Activity: Output only the lines from the line holding "Open the Summary statistics tab" through the close of the records, exactly as they appear, with all pictures omitted.

#### Records for this task ####

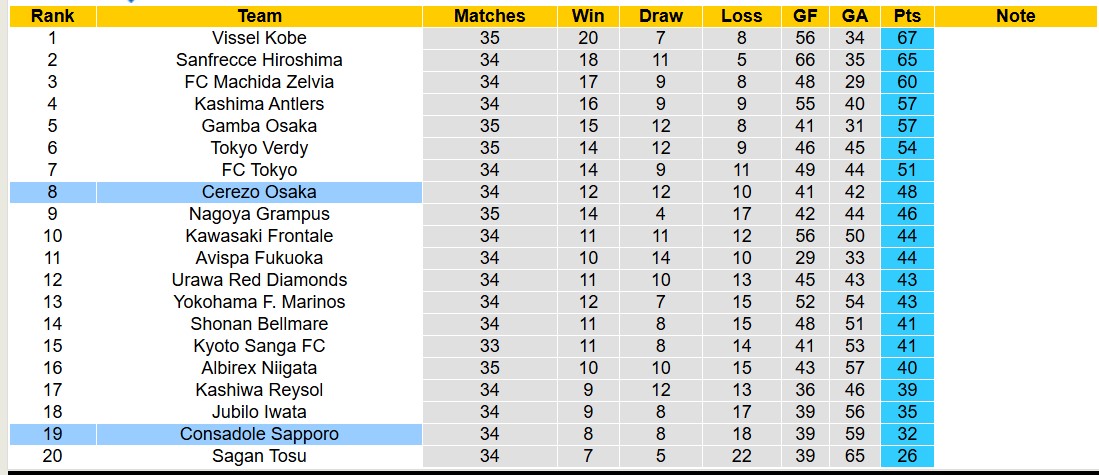Select the highlighted Consadole Sapporo team name
This screenshot has width=1099, height=475.
pyautogui.click(x=260, y=434)
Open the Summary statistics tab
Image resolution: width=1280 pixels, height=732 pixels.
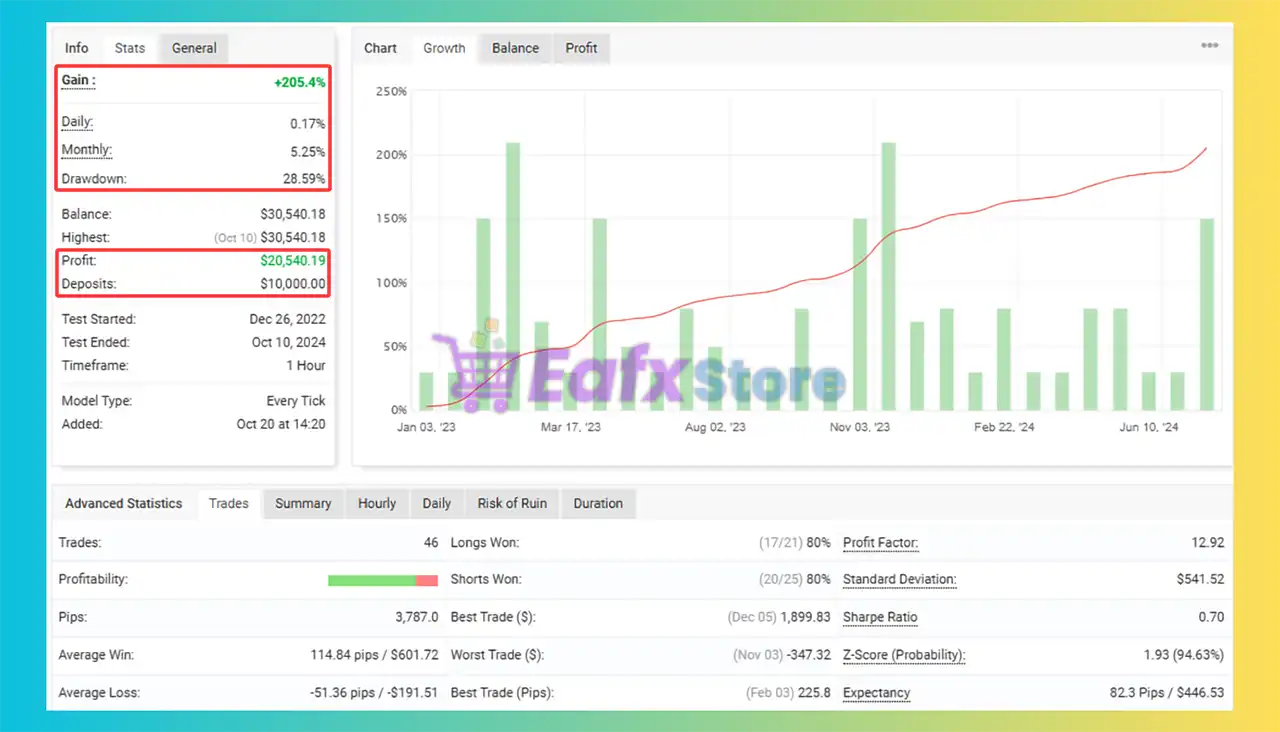303,504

####

Problem solution:
Open the Summary statistics tab
Image resolution: width=1280 pixels, height=732 pixels.
303,504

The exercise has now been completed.